Demand forecasting must become imbedded in all global efforts to increase access to essential medicines and technologies. This requires:

  • A clear understanding of what is meant by "demand forecasting" and how it differs from estimating needs and from advocacy and demand creation activities.
  • Investing in technical forecasting capacity and creating models specific to forecasting for developing country health products.
  • Universal adoption of basic principles for good forecasting to increase market understanding and credibility, better understand and mitigate system-wide risk, and increase value for money.

Forecasting Principles

The Working Group recommends 10 basic principles in three categories:

Customer-focused principles ensure that forecasts will meet the needs of customers and have the greatest impact on the decisions they are intended to inform.

1. Identify the principal customers or decisionmakers of the forecast and clearly understand their needs.

2. Understand and clearly communicate the purpose of the forecast and the decisions that it will affect.

3. Create a forecasting process that is independent of planning and target setting.
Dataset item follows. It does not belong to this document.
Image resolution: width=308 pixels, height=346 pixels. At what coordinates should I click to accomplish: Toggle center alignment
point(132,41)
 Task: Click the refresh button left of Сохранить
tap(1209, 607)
4. Protect the forecasting process from political interference and ensure it is transparent.

Process- and context-focused principles create a credible forecasting process and help develop, present, and understand the forecast in relation to the overall market and public policy environment.
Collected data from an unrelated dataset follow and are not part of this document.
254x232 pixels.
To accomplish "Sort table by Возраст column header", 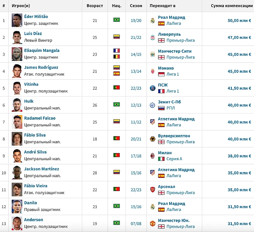I will 95,6.
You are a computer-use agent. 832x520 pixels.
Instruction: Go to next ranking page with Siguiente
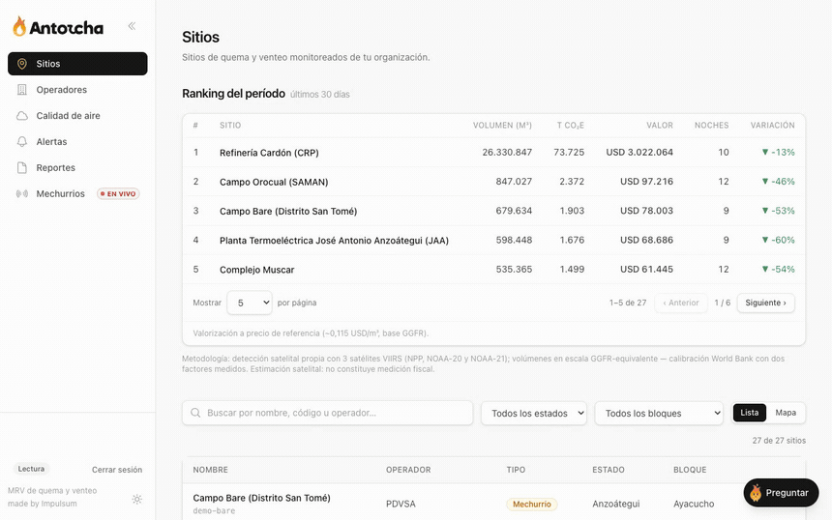[765, 303]
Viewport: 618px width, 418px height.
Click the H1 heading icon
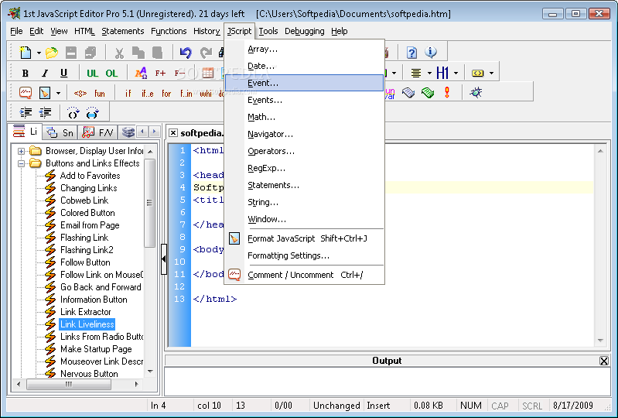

5. Embed the forecast into the broader environment taking into account market conditions, public policy, competitive forces, regulatory changes, health program guidelines, and the like.

6. Create a dynamic forecasting process that continually incorporates and reflects changes in the market, public policy and health program capabilities.

Methodology- and data-focused principles select the right methods for the nature of the forecast being developed and effectively incorporate qualitative and quantitative information.

7. Choose the methodologies most appropriate to the data and market environment and obtain customers' and decisionmakers' agreement on the methodologies.

8. Keep the methodologies simple and appropriate to the situation, but include enough detail to address the level of investment risk and accuracy required.

9. Make forecast assumptions clear and explicit.

10. Understand data and their limitations, using creativity and intelligence in gathering and introducing data into forecasts.